第9話 千堂香織の章 その2

ー沙絵ちゃんの好きな彼の席だ。


 沙絵ちゃんはことあるごとに、彼の事を見つめている。いくらなんでも分かりやすくて、彼の事が好きなのはばればれだ。それで、少し意地悪だけど「どうしたの?」と聞くと、頑張って誤魔化してきてすごく可愛い。恋する女の子は可愛くなると言うけれど、本当なんだと思った。

 それと同時に、なんで私じゃないんだろうって思ってしまった。私の方がずっと…、ずっとそばに、ずっと一緒に居たのにって。私からの一方的な感情を、押し付けるべきじゃないのは分かってる。この大事だという気持ちが、本当に恋なのか、ただの依存からくる嫉妬なのか、はっきりさせられてない事も分かってる。分かっているからこそ、はっきりさせるのが怖い。怖いから何もしない、何も…出来ない。今の仲の良い幼馴染という立場に甘えている。この気持ちを伝えたら、沙絵ちゃんは離れていってしまうだろうから。

 もちろん、応援したい気持ちがないわけでもない。どうせ、私の気持ちが叶うことは無いのだから、せめて沙絵ちゃんの幸せな姿くらいは見たい。それくらいは許して欲しい。でも、やっぱり嫉妬してしまうと思う。だから、さっきの行動は八つ当たりの面もあるんだ。私の出来る精一杯の意地悪なんだ。


「おーい。お前ら、時間だぞー。席に着けー」


 朝のHRの時間になったので、担任の池澤先生がそう言って、教室に入ってくる。


「今年も、そろそろ文化祭の準備にとりかかる時期だ。何をやるのか、何が必要なのか、ちゃんと考えとけよー」


 気だるげに先生が言った。確か去年の文化祭は、屋台をやったはず。あまり良いできとは言えなかったけど、みんな盛り上がっていた。そして、沙絵ちゃんはよく彼の方に近づいていっては戻ってを繰り返していた。きっと彼に二人で回ろうと誘おうとしていたんだと思うけど、結局だめだったみたい。今年こそは、誘えるといいね。


「沙絵ちゃん、沙絵ちゃん」


 小さな声で、沙絵ちゃんに話しかけた。


「どうしたの?」


 沙絵ちゃんも、小さく返してくる。


「文化祭、今年は何やるか考えた?」


「ううん。何がいいかなー」


 きっとクラス委員として私が、明日あたりに何をやるのかを、前に出て話し合うことになると思うので、今聞く必要は全く無いけど少しでも話がしたくて聞いてみた。

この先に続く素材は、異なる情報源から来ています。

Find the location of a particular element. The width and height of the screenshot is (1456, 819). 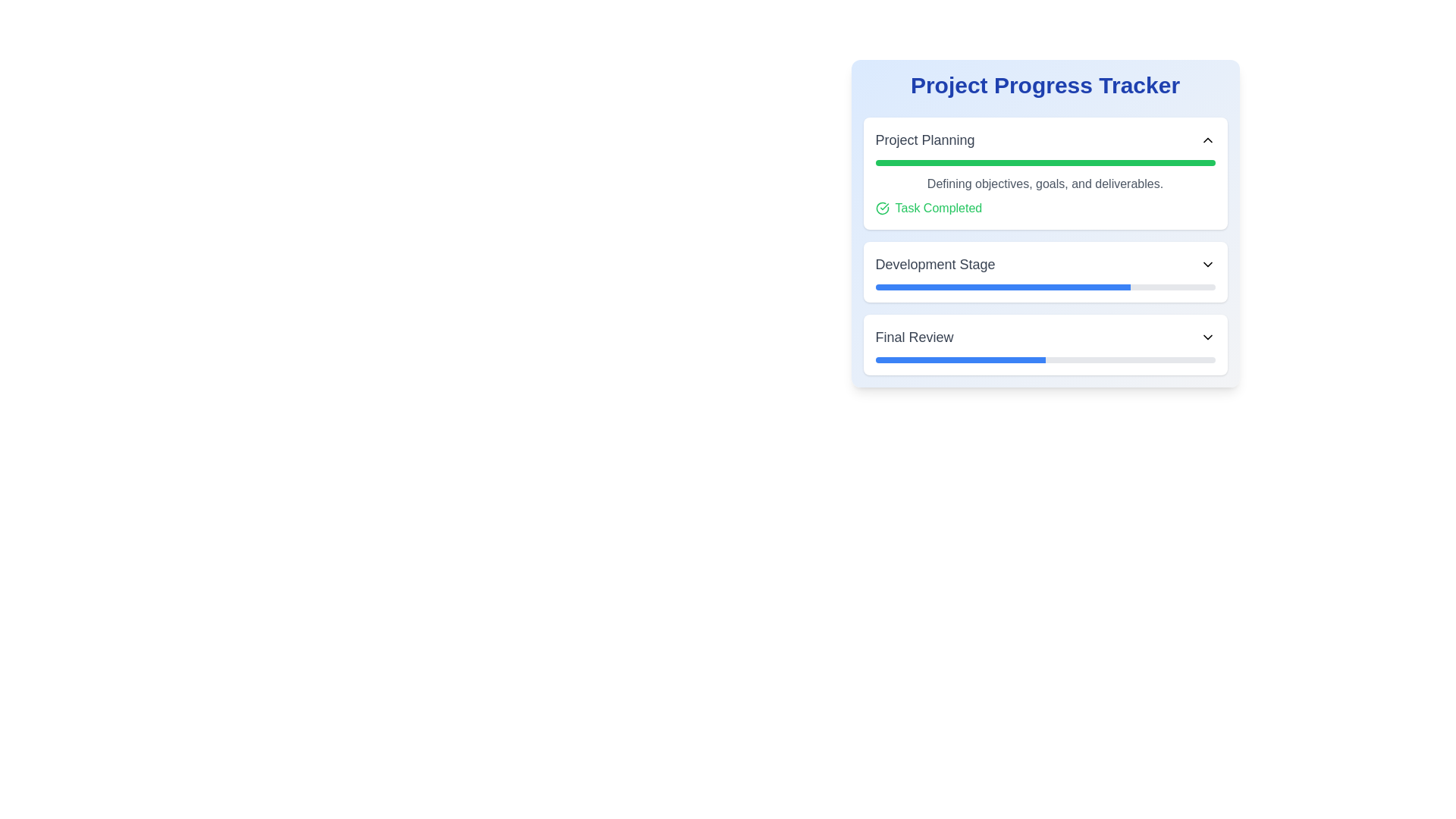

the progress bar located at the bottom of the 'Final Review' section in the task tracker, which has a gray background and a blue segment, styled with rounded corners is located at coordinates (1044, 359).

「お化け屋敷とか、どうかな? 文化祭の定番な感じだし」


「ああ! いいね、それ。他には?」


「他、他かぁ」


「去年もやったけど、また屋台をやるとかかな」


「許可が取れるかわからないけど、それもいいね」


 他にも何かないか聞いたけど、特にないみたいだ。


「文化祭で何をやるかは、明日の化学の時間を使って決めるからな。よく考えとけよー」


 池澤先生が教室から出ていったので、一時間目の準備をする。前を見ると、沙絵ちゃんが右の方を見ていた。視線の先はやっぱり彼で、眠たそうにしていた。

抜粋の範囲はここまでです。